Although CKD is known to predispose to medial arterial calcification, the actual prevalence has not been established. Mammography revealed that almost two-thirds of ESKD patients have breast arterial calcification compared with one-sixth of subjects without renal insufficiency matched for age and the presence of diabetes, indicating an almost fourfold risk. The risk of medial calcification does not appear limited to ESKD because an increased prevalence of BAC was noted in the subset of ESKD patients in whom mammography was performed an average of 5 years before the onset of ESKD. Similar prevalences were observed in a prior study but were not compared with an age-matched cohort without kidney disease (24). The prevalence of BAC was not increased in patients with stage 3 CKD, suggesting that the risk of medial calcification develops later in CKD and that preventative strategies may not be necessary in early CKD.

Age is a risk factor for BAC in the general population (1419) and correlated with BAC in ESKD patients. Duration of ESKD also correlated with BAC independent of age. Whether diabetes also contributes to BAC in ESKD is unclear. The prevalence of diabetes was significantly greater in the patients with BAC, but the effect was diminished in the multivariate model. Some studies have found a link between diabetes and BAC in unselected patients (1719), whereas others have not (12,16,2527). Because almost all of the patients were African-American, the results may not necessarily apply to Caucasians with CKD because African Americans have a lower prevalence of coronary artery calcification than Caucasians (28). However, this likely represents atherosclerotic calcification rather than medial calcification, and the difference is much less in women (28). The prevalence of BAC in the general population is similar in Caucasians and African Americans (29), suggesting that the results presented here are applicable across races and that race does not affect the prevalence of medial arterial calcification.

Although this study is limited by the subjective detection of BAC, the small sample sizes, and the retrospective analyses, the results demonstrate the utility of mammography as a specific tool for examining medial vascular calcification in chronic kidney disease.

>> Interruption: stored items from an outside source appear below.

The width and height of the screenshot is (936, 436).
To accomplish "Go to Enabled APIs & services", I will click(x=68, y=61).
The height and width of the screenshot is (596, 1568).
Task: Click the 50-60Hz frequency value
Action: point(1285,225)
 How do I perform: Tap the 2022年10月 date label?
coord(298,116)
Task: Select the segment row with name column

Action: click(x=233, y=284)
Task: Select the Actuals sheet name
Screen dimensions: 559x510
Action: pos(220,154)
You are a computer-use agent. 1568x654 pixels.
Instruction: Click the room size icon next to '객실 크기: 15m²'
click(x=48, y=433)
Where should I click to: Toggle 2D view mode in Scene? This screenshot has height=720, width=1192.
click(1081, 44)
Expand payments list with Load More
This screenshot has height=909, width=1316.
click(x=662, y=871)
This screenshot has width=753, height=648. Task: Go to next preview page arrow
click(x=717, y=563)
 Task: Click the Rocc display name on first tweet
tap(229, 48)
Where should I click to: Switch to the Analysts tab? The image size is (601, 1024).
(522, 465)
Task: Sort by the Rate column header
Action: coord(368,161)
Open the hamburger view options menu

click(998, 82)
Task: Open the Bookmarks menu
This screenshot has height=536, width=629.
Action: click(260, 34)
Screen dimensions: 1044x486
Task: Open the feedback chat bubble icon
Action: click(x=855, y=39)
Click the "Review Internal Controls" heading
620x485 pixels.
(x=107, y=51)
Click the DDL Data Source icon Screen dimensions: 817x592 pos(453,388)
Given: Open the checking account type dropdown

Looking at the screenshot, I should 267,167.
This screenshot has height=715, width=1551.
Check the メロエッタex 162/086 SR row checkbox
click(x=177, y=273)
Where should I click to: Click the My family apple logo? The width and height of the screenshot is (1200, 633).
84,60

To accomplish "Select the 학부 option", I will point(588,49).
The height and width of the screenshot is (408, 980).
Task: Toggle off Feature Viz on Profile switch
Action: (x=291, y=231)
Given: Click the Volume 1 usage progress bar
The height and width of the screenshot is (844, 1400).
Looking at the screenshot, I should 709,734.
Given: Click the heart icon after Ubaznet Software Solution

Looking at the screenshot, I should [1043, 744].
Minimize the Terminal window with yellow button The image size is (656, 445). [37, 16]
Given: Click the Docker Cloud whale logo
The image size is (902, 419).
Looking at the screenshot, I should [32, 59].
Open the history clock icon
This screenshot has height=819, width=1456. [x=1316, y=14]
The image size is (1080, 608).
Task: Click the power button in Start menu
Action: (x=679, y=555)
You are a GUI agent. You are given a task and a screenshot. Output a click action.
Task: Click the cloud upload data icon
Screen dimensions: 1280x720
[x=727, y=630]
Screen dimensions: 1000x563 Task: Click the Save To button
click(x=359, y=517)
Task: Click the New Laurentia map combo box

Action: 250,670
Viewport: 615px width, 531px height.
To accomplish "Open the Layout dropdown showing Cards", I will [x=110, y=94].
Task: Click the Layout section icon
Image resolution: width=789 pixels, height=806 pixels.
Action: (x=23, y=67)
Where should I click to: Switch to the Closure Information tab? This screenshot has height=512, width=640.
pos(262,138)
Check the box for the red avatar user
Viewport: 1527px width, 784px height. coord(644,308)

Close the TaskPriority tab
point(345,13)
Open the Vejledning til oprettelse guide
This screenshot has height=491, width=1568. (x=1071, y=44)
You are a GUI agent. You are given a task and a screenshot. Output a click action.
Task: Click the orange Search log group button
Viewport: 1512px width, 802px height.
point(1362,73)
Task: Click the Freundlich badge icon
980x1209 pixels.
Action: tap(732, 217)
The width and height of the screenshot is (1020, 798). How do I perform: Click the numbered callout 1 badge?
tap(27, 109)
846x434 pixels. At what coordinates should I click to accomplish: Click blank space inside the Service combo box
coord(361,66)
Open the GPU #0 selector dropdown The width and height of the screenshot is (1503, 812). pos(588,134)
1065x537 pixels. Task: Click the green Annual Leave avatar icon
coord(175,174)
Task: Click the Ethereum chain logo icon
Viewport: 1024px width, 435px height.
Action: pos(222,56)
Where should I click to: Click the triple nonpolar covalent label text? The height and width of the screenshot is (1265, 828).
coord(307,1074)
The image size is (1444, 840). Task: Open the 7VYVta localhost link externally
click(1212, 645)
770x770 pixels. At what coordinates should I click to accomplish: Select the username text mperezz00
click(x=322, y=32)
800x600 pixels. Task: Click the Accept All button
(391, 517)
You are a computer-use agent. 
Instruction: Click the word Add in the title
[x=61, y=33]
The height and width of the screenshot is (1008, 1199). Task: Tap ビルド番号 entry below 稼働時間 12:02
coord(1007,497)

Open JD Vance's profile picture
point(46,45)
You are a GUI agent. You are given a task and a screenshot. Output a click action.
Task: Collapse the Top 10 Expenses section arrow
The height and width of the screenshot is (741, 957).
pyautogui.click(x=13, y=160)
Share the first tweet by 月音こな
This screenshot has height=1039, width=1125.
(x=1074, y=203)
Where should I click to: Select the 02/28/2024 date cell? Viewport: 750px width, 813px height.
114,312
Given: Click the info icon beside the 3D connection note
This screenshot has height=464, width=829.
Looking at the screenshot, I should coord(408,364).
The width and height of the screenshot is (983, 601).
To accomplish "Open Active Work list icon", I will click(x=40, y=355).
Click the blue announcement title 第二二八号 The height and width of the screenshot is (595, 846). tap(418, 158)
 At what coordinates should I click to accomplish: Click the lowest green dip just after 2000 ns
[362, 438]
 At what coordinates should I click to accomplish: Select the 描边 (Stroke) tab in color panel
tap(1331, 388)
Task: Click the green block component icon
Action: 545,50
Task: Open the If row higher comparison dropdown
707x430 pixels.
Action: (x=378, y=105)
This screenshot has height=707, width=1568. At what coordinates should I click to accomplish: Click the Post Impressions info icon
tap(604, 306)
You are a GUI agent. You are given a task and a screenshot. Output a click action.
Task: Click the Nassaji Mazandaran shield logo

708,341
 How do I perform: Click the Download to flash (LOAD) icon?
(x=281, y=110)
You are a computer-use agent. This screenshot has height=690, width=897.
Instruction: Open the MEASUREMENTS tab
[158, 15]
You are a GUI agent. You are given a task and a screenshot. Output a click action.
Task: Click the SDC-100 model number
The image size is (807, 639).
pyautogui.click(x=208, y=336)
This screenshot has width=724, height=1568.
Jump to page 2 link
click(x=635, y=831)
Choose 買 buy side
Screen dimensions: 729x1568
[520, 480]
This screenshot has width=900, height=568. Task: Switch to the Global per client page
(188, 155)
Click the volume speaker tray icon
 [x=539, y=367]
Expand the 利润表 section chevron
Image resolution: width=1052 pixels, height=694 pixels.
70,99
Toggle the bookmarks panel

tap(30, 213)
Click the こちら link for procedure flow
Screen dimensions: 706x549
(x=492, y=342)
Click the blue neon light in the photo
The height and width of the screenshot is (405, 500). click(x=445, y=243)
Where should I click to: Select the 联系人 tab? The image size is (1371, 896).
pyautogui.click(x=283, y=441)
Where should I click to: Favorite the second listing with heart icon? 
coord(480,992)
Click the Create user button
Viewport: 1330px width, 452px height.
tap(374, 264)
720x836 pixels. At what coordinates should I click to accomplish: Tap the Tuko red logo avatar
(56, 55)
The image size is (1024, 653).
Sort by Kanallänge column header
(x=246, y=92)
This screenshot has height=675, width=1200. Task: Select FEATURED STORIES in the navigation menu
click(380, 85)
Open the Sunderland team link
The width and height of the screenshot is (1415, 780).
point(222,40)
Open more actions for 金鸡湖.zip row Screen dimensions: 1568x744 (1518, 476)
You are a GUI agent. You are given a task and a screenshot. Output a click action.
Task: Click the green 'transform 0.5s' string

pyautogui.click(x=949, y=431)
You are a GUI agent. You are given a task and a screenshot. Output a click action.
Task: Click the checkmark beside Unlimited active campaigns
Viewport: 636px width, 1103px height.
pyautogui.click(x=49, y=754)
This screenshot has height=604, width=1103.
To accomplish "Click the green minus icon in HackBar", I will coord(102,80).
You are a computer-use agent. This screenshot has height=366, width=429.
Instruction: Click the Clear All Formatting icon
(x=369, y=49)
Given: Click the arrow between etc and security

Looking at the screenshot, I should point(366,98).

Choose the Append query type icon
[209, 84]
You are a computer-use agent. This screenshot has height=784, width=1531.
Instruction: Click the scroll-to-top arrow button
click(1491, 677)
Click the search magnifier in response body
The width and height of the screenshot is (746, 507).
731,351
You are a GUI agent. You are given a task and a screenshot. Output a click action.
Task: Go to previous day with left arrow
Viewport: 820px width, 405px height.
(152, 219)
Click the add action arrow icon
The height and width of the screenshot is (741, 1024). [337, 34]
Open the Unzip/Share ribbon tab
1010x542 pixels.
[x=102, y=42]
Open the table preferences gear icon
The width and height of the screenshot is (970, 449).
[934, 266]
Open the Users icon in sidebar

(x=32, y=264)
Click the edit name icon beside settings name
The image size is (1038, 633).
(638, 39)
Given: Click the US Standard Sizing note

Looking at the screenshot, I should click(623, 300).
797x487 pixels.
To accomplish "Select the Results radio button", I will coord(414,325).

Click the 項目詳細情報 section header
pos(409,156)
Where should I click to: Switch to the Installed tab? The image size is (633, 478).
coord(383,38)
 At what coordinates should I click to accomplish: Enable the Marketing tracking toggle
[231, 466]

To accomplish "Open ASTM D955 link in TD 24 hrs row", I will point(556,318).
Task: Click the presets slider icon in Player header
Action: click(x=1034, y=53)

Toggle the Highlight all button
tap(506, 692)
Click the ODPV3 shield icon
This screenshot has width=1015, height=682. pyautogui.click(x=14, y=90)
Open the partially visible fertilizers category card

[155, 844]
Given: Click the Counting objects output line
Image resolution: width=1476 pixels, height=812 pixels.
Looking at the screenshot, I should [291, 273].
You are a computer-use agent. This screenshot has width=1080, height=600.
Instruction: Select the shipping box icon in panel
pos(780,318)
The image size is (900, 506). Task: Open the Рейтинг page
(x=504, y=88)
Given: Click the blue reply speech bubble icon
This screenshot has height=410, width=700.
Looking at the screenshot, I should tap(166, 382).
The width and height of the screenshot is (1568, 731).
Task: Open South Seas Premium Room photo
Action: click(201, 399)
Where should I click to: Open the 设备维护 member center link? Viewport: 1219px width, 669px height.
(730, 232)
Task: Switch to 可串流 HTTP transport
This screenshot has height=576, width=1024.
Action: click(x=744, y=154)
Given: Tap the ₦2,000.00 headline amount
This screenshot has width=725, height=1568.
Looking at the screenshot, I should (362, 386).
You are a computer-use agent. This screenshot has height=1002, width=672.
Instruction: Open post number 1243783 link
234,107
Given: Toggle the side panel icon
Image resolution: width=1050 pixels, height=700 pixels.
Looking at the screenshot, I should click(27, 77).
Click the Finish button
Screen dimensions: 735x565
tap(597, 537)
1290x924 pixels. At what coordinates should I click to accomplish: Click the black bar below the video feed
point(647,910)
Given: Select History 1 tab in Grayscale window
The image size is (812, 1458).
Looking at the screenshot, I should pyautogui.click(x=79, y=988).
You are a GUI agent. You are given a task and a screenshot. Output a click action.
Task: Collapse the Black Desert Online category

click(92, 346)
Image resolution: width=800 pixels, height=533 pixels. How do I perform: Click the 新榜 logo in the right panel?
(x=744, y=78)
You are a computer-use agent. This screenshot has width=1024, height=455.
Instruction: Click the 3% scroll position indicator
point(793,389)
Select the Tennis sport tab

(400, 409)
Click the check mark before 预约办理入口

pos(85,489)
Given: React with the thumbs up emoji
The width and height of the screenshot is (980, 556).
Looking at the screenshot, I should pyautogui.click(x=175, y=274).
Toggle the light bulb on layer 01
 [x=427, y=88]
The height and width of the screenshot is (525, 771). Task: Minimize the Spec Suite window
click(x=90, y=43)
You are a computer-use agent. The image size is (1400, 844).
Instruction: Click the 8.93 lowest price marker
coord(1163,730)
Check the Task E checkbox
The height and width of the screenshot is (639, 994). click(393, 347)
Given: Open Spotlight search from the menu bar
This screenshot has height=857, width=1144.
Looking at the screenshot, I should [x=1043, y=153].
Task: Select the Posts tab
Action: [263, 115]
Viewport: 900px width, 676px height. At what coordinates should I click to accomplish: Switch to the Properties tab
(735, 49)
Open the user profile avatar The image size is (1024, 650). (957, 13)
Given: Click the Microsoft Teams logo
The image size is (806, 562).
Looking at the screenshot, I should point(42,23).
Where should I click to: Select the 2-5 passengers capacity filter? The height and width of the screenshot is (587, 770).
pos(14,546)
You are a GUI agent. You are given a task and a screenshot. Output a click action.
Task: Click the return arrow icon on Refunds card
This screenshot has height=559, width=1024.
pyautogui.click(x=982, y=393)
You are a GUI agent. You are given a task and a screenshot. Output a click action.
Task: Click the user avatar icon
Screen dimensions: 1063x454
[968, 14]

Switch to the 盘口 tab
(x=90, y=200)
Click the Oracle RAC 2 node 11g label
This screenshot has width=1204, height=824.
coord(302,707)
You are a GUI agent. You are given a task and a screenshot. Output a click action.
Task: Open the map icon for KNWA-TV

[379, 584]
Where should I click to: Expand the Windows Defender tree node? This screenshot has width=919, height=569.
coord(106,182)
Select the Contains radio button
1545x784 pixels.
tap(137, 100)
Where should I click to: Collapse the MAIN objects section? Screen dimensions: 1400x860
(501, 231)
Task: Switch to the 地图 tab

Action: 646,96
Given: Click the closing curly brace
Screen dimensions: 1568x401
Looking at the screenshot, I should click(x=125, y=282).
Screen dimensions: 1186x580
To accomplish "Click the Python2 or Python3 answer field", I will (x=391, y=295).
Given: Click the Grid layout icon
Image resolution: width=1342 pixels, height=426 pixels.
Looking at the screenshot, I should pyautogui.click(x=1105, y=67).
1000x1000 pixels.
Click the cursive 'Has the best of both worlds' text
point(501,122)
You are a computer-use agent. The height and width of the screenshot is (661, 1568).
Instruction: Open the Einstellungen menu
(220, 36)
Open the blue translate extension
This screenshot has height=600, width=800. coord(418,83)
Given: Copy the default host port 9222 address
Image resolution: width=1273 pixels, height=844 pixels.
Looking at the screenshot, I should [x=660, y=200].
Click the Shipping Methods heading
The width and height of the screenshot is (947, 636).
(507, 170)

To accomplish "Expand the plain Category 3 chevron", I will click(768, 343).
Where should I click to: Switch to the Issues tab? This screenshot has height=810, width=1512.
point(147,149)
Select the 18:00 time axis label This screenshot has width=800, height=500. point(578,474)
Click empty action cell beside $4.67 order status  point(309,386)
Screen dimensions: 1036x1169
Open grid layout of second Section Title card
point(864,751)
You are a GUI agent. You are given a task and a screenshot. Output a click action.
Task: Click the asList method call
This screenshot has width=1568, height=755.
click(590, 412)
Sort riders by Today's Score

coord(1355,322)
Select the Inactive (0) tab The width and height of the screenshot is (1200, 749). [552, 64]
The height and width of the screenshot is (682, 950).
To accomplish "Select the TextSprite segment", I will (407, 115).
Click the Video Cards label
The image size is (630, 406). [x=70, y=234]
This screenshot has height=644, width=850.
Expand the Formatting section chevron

Because most women with CKD are at an age at which yearly mammography is recommended, both retrospective and prospective studies of medial calcification can be performed without additional radiation exposure or imaging costs. Assessment of the prevalence at different stages of CKD, identification of additional risk factors, and determination of the clinical significance will be useful in stratifying risk and determining the timing and necessity of treatment. Currently, evaluation of BAC is constrained by the inability to quantify calcification on mammograms. However, quantification should be possible with the advent of computed tomography of the breast (30), allowing for more precise correlation of BAC with clinical parameters and measurement of progression.